▸ INSTRUCTIONS FOR THE TASK:
Check every line of the entries that follow, and copy the ones containing "will".

▸ DATASET RECORDS:
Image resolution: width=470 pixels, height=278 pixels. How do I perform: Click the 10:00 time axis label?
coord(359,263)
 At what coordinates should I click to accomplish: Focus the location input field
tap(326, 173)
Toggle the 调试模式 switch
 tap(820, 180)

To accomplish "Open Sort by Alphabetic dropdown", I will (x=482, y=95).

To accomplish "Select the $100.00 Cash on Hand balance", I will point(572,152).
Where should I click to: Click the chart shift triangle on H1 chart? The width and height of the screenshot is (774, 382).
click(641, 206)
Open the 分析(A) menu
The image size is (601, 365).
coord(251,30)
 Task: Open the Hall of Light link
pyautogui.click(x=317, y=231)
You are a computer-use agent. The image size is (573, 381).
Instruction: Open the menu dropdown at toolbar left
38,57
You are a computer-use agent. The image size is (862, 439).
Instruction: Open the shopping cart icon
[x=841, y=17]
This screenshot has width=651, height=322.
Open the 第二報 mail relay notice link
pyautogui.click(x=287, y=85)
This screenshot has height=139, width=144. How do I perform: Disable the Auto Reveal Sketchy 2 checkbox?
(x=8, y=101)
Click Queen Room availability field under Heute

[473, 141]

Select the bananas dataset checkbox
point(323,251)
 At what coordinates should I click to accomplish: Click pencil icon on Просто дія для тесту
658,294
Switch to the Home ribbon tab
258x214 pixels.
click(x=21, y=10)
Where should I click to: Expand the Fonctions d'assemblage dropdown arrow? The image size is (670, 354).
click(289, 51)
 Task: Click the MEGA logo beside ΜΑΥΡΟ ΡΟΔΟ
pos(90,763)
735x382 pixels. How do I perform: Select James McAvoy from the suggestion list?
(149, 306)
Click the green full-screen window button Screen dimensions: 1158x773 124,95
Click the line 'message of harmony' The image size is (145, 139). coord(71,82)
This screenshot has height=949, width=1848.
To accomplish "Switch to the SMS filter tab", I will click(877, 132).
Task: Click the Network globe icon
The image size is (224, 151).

▸ RESULT BELOW:
To accomplish "Open Sort by Alphabetic dropdown", I will (x=482, y=95).
To accomplish "Select the $100.00 Cash on Hand balance", I will point(572,152).
To accomplish "Switch to the SMS filter tab", I will click(877, 132).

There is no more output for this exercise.